The company may even ask for a certificate from the auditor of such
Trust/Society for this purpose and even ask for a copy of the financial
statement of the Trust/Society for its records.

7.6 Companies need support from Non-Profit
Organisations (NPO) in various area of CSR activities such as identification
implementation and perseverance in undertaking such activities. People need a
different mindset when they do social work. This is an area where people
working in social sector through NPO need to guide and support the people form
the corporate sector in respect of various skills required for doing such work.
The combination of perseverance of persons doing social work coupled with the
effective and efficient way of handling the matter can give better results from
CSR activities.

7.7    The
N.P.Os need to prepare proper project reports and present their ideas in an
organised manner before the corporates so that the Companies get the required
confidence before they commit their money and time for such projects.
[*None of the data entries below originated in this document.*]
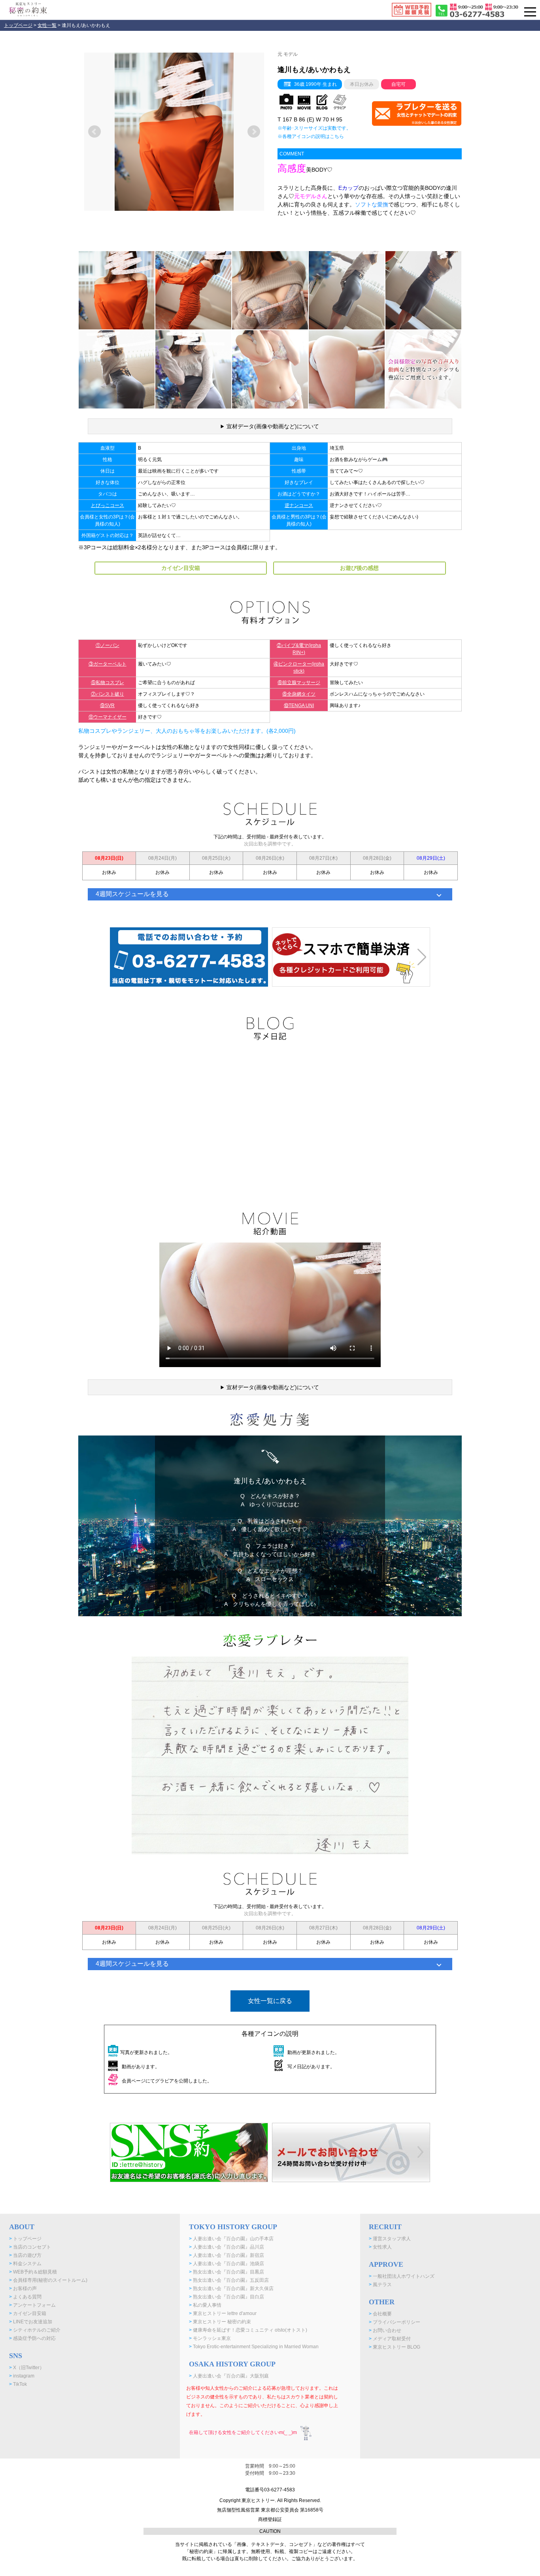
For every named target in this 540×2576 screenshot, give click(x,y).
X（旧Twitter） (26, 2367)
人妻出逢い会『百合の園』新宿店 (226, 2255)
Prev (94, 131)
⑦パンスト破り (107, 694)
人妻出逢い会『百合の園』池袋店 (226, 2263)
This is
one area which needs substantial improvement since a large number of N.P.Os do
not have the necessary expertise and skills to make proper presentation even
when they are actually doing good work at ground level.

7.8    There is a
need to carry out social audit of many of the CSR projects so as to identify
and measure the impact of such work on the various sections of the Society.
There is a need for more agencies who can do such work. Mere spending of money
is not sufficient for achieving the desired social results and this aspect
needs to be brought to the notice of the corporates in proper manner.

7.9    Registrar
of Companies has issued Notices to many companies to explain as to why the
companies have not spent the necessary amount towards CSR. There is no penalty
provided in the Companies Act 2013 for non-payment or less payment towards CSR.
However, the collection of such data and explanations form companies by
Registrar of Companies indicate that the Govt. might soon come out with some
more stringent provisions in this matter.

8.     Way
Forward

8.1    CSR is a
social movement wherein the companies are contributing their money and time in
fulfilling certain social objectives which help the members of the society. It
would be more useful if the top management of the companies put their heart and
soul into it and spend some more time for these activities. This would achieve
better effective and efficient use of economic resources for the betterment of
the Society. This would be also a good step in the right direction to ensure
sustainability of the business of the company.

8.2    Corporate
Social Responsibility should now move on to Individual Social Responsibility
whereby each individual feels the necessity of doing something for the society
Of course doing your own job with full integrity and honesty itself is a
positive contribution to the Society. However, if every individual decides to
spend atleast 5% of his/her time for some social work, it will make great
difference to the society. Everyone can choose the area of work as per his
choice, but such commitment of time will make all the difference to the area of
work selected. This will support many good initiatives taken by N.P.Os since
the social work actually needs involvement of many people in addition to the
monetary contribution. Such social work will also enhance the work experience
and reputation of people doing it and make them more happy.

The purpose of this article would be
achieved if more readers decide to do something for others and move on to
fulfil Individual Social Responsibility.